_Work request_. Start at the top of the records below and copy them exactly to the end.

====== Data for analysis ======

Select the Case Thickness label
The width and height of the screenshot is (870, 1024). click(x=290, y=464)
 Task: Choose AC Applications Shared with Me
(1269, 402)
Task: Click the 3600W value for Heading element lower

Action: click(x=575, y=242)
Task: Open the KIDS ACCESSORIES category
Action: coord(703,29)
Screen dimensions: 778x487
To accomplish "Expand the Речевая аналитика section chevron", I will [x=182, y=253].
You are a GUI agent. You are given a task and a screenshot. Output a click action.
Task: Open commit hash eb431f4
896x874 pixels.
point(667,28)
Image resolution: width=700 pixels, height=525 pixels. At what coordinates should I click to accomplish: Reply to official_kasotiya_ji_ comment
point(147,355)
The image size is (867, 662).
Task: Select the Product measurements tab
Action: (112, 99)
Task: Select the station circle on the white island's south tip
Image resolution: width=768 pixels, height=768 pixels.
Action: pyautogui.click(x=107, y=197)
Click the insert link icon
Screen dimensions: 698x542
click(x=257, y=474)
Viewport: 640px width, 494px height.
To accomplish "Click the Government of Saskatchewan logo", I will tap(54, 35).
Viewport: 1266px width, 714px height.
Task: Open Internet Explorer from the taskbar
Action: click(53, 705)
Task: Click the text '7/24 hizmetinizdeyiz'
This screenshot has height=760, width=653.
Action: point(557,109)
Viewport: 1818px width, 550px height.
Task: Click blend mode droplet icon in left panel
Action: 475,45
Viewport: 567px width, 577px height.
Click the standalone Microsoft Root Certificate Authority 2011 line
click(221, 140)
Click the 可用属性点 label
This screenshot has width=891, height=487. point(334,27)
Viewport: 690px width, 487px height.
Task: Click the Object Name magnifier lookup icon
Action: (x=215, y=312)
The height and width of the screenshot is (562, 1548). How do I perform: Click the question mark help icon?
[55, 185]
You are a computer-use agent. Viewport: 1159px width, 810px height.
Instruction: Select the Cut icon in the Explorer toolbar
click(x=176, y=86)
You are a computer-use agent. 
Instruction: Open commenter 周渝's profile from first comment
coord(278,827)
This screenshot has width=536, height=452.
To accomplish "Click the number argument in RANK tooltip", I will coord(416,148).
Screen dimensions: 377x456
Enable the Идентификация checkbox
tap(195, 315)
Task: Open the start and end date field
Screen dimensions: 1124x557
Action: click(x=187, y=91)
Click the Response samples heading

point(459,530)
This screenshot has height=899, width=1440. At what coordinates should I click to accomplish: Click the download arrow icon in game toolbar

======

_The answer_.
Select the Case Thickness label
The width and height of the screenshot is (870, 1024). click(x=290, y=464)
 Task: Choose AC Applications Shared with Me
(1269, 402)
Task: Click the 3600W value for Heading element lower

Action: click(x=575, y=242)
Task: Open the KIDS ACCESSORIES category
Action: coord(703,29)
Screen dimensions: 778x487
To accomplish "Expand the Речевая аналитика section chevron", I will [x=182, y=253].
You are a GUI agent. You are given a task and a screenshot. Output a click action.
Task: Open commit hash eb431f4
896x874 pixels.
point(667,28)
Image resolution: width=700 pixels, height=525 pixels. At what coordinates should I click to accomplish: Reply to official_kasotiya_ji_ comment
point(147,355)
The image size is (867, 662).
Task: Select the Product measurements tab
Action: (112, 99)
Task: Select the station circle on the white island's south tip
Image resolution: width=768 pixels, height=768 pixels.
Action: pyautogui.click(x=107, y=197)
Click the insert link icon
Screen dimensions: 698x542
click(x=257, y=474)
Viewport: 640px width, 494px height.
To accomplish "Click the Government of Saskatchewan logo", I will tap(54, 35).
Viewport: 1266px width, 714px height.
Task: Open Internet Explorer from the taskbar
Action: click(53, 705)
Task: Click the text '7/24 hizmetinizdeyiz'
This screenshot has height=760, width=653.
Action: point(557,109)
Viewport: 1818px width, 550px height.
Task: Click blend mode droplet icon in left panel
Action: 475,45
Viewport: 567px width, 577px height.
Click the standalone Microsoft Root Certificate Authority 2011 line
click(221, 140)
Click the 可用属性点 label
This screenshot has width=891, height=487. point(334,27)
Viewport: 690px width, 487px height.
Task: Click the Object Name magnifier lookup icon
Action: (x=215, y=312)
The height and width of the screenshot is (562, 1548). How do I perform: Click the question mark help icon?
[55, 185]
You are a computer-use agent. Viewport: 1159px width, 810px height.
Instruction: Select the Cut icon in the Explorer toolbar
click(x=176, y=86)
You are a computer-use agent. 
Instruction: Open commenter 周渝's profile from first comment
coord(278,827)
This screenshot has width=536, height=452.
To accomplish "Click the number argument in RANK tooltip", I will coord(416,148).
Screen dimensions: 377x456
Enable the Идентификация checkbox
tap(195, 315)
Task: Open the start and end date field
Screen dimensions: 1124x557
Action: click(x=187, y=91)
Click the Response samples heading

point(459,530)
This screenshot has height=899, width=1440. At what coordinates should I click to accomplish: Click the download arrow icon in game toolbar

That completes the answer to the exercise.